The UK – Bringing CNC back


The UK – Bringing CNC back

OK, so that title works better if you know the tune of Justin Timberlake’s, “Sexy Back”, but aside from providing a cheesy title, CNC machining is re-emerging in the UK.

We’ve been long standing CNC machining experts in the UK and have always seen the benefits of having such processes available in the UK. What now appears to be happening is that more UK businesses are seeing this value as well.

So what is this value we’re alluding to? Well the below chart from a recent EEF report indicates that delivery and logistics costs form a crucial reason for bringing production back to the UK, coupled with improved image quality of the output. In essence, bringing services back to the UK increases manufacturers confidence in the production and delivery processes of their products.


For CNC machining these reasons make perfect sense.

Using CNC machining for prototyping can be such a time saver when you have the capabilities in-house and not located far from the main production base. You’re able to quickly create and refine the components as well as make changes without having to send the components abroad, which would create a delay and incurring cost.

Then there’s the added benefit that, if the prototype is sound, it can help in the early stage production thus getting a manufacturer closer to final delivery to their client and at a quicker pace.

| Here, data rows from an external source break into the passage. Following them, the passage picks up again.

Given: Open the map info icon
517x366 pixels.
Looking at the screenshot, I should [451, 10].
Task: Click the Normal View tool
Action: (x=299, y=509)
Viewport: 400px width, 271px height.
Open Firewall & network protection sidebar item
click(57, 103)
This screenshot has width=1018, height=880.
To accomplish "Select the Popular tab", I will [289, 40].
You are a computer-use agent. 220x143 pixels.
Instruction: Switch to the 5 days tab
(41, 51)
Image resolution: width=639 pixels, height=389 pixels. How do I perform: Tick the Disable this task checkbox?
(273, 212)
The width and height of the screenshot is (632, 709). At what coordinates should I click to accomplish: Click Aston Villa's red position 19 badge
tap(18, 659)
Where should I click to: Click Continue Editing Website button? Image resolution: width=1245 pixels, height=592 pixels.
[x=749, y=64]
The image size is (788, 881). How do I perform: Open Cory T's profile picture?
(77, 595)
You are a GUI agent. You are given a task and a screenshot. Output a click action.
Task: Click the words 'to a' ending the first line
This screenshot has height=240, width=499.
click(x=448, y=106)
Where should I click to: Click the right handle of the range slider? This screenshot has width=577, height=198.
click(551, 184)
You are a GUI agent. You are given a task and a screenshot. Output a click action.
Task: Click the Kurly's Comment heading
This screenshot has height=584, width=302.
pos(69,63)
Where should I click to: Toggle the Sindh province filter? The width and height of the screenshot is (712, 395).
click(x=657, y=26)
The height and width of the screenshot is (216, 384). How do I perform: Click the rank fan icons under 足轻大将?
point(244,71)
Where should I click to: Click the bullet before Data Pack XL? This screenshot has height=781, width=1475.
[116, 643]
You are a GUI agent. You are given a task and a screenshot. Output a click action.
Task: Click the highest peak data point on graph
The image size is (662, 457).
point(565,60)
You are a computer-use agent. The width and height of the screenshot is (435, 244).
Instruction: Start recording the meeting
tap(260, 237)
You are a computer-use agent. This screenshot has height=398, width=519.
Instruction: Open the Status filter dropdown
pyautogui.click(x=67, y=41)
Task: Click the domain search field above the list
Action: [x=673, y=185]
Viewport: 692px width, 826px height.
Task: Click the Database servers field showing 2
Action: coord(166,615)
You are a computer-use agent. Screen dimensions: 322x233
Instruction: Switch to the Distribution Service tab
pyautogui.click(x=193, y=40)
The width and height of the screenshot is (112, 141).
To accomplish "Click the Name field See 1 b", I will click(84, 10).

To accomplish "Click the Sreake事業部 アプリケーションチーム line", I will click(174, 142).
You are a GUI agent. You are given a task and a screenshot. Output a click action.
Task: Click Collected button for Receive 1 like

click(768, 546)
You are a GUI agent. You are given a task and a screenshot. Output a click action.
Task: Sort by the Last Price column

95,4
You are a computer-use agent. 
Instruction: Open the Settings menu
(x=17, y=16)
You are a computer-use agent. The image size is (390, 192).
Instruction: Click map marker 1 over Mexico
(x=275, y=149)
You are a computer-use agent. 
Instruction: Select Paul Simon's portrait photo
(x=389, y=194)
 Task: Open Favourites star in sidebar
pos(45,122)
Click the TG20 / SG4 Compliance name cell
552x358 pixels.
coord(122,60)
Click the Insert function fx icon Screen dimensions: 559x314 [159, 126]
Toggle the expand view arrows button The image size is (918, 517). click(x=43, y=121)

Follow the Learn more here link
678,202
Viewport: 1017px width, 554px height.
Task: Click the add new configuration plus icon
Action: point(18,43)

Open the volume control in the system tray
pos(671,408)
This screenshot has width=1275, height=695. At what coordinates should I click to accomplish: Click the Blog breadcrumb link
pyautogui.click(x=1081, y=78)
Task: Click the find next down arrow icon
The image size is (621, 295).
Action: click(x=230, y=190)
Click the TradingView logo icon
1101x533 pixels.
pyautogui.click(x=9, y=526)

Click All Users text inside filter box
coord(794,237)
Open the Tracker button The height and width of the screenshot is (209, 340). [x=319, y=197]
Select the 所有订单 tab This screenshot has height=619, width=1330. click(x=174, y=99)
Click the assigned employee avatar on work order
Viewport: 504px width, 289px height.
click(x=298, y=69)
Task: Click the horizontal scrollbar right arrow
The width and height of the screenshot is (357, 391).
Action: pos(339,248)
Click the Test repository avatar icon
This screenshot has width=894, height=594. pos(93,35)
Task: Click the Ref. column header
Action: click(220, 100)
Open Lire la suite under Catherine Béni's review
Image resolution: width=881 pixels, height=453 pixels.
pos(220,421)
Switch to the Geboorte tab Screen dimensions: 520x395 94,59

For the production process, where CNC machining really comes into its own, the case for re-shoring is also strong. Every manufacturer wants to deliver the highest quality product possible and there seems to be a greater faith and lustre to British made products at the moment.

Coupled to this is the fact that logistic and shipping costs are not as favourable in foreign labour markets as they once were. Why bother producing and shipping in products abroad when the quality isn’t deemed as valuable and it costs more and takes longer to arrive?

With the recent announcement that £100m of funding will be made available to manufacturers, as announced by Vince Cable at MACH, it’s clear that British manufacturing is as important to the wider economy as ever.